後ろ髪ひかれる

政宗の家で勉強を教えてもらい、終わって家を出ようと玄関まで来た時政宗に呼び止められた。

「名前」

忘れ物がなければ、他に理由があるか・・・なんて考えてみたものの見つからず素直に振り返った。
そしたら真顔の政宗。

「政宗?」
「忘れ物だ」
「え?」


元から政宗の家に持ってきた物自体少ない上に鞄から物をほとんど出していない。
でも言われるぐらいならと、少し慌てて鞄の中を漁ってみたものの特に忘れ物はしてないように感じた。

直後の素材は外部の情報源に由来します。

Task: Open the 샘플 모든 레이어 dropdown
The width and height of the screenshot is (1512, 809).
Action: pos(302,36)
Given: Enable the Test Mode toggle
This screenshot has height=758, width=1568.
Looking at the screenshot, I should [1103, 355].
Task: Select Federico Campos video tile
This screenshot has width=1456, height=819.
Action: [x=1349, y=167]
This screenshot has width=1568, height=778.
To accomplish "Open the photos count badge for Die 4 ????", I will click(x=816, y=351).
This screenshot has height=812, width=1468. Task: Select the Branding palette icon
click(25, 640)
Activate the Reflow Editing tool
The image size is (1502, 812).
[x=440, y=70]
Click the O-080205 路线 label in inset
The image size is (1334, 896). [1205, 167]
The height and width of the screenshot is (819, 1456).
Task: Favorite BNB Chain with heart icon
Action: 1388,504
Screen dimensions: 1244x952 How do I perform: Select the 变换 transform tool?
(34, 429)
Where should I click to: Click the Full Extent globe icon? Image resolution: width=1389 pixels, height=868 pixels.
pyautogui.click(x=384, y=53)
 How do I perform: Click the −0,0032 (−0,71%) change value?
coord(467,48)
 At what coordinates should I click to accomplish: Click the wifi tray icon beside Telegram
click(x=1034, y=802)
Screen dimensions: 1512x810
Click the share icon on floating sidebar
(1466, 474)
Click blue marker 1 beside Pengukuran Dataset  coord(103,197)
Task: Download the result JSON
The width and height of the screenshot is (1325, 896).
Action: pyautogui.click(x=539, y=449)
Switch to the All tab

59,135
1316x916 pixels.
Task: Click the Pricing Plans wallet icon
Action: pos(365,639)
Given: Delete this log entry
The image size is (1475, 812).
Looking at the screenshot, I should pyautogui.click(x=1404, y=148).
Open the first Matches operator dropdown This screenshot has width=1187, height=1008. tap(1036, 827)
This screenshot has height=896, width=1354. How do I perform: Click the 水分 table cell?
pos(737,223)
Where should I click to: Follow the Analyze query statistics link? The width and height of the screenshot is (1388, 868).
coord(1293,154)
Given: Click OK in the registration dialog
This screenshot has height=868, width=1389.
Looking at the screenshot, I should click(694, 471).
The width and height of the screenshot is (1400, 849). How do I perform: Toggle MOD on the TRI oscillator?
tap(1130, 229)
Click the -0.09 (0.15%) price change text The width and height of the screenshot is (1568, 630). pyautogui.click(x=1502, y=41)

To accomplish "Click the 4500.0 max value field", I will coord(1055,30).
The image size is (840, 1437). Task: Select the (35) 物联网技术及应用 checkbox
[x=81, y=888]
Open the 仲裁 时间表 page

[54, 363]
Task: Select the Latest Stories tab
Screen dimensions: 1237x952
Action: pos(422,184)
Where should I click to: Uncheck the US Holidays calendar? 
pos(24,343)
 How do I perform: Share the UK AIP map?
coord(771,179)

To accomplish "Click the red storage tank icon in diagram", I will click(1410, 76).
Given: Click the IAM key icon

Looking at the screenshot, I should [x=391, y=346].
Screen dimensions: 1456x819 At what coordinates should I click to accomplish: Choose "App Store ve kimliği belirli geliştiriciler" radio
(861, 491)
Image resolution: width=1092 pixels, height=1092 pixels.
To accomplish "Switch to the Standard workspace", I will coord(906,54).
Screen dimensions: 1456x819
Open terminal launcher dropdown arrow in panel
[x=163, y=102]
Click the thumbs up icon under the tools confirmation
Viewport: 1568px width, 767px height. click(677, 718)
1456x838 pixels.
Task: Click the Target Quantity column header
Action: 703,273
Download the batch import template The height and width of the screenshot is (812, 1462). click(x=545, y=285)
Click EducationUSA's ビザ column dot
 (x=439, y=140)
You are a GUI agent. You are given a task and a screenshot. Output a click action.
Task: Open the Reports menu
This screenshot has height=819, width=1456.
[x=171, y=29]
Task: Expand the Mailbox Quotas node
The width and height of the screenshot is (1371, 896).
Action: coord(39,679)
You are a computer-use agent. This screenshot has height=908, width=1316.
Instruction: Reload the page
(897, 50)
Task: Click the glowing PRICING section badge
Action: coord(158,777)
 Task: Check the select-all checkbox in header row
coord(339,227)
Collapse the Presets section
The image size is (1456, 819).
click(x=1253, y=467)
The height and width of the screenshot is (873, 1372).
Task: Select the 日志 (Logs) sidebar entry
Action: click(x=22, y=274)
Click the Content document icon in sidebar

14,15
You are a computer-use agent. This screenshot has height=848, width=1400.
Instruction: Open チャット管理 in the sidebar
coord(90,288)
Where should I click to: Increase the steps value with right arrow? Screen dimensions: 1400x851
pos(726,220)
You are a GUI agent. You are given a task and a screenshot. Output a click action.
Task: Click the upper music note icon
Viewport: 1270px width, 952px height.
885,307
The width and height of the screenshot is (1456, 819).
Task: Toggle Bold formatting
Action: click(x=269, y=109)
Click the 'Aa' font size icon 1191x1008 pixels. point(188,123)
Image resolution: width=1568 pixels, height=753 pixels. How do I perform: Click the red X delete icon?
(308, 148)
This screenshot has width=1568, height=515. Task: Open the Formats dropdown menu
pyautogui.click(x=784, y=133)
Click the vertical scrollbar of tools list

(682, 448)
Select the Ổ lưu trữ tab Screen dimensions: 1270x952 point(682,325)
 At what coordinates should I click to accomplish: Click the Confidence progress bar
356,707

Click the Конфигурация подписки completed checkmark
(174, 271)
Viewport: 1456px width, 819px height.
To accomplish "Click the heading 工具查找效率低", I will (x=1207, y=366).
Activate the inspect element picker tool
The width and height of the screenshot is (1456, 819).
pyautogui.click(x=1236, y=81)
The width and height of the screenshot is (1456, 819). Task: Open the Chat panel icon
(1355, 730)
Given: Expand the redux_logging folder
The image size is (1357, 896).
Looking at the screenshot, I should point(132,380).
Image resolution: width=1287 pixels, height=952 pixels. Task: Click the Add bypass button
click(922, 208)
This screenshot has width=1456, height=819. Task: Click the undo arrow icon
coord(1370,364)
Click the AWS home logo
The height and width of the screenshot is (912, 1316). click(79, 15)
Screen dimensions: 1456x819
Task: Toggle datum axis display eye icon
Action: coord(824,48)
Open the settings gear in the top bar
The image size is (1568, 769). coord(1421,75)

「私だってこんな少量の荷物で忘れ物なんてしないわよ」
「まあ見えるものではないか・・・」
「見えないものなの?」

政宗の言っている言葉の意味が分からず首をかしげてみれば、苦笑された。


「アンタ、鈍いっていうか、鈍感っていうか」
「つまりさっきから鈍いとしか言われてませんけど」
「Ha!jokeだ」


額の前に指を持ってこられて、ああつつかれると思って目をぎゅっと閉じた矢先だった。
唇に柔らかいものが触れた。
恐る恐る目を開けてみれば、目の前にある政宗の顔。
勿論私に唇に触れているのは政宗の唇。


「ま、ま、まさむね!いきなり何しちゃってんの!」
「何ってkissだ」
「そんなことはわかってるって。
 何で玄関で今してんのってこと!」



心の準備をさせない主義なのか、この男は・・・。
なんて唇が離れたあとも私の胸の鼓動は激しいままなのだけれど。


「忘れ物したpenaltyだ」
「へ?」
「こんな時間に一人でほいほい帰らせられるかっての」
「え、あ・・・ああ。
 ありがと、政宗」

いきなりキスされたことには動揺してしまったけれど、政宗の心遣いに心が落ち着いてくる。

「でもやっぱり帰らせたくねえな」
「・・・そんなこと言われたら帰れなくなっちゃうじゃん」
「帰らせねえよ、Honey」


政宗の腕の中に捉えられてまたお互いの唇が触れる。
いつの間にこんなに甘えさせてしまっていたのか。
気づいたときにはもうこの状態。
仕方ないか、とため息混じりに笑えば、政宗のつられて笑っていた。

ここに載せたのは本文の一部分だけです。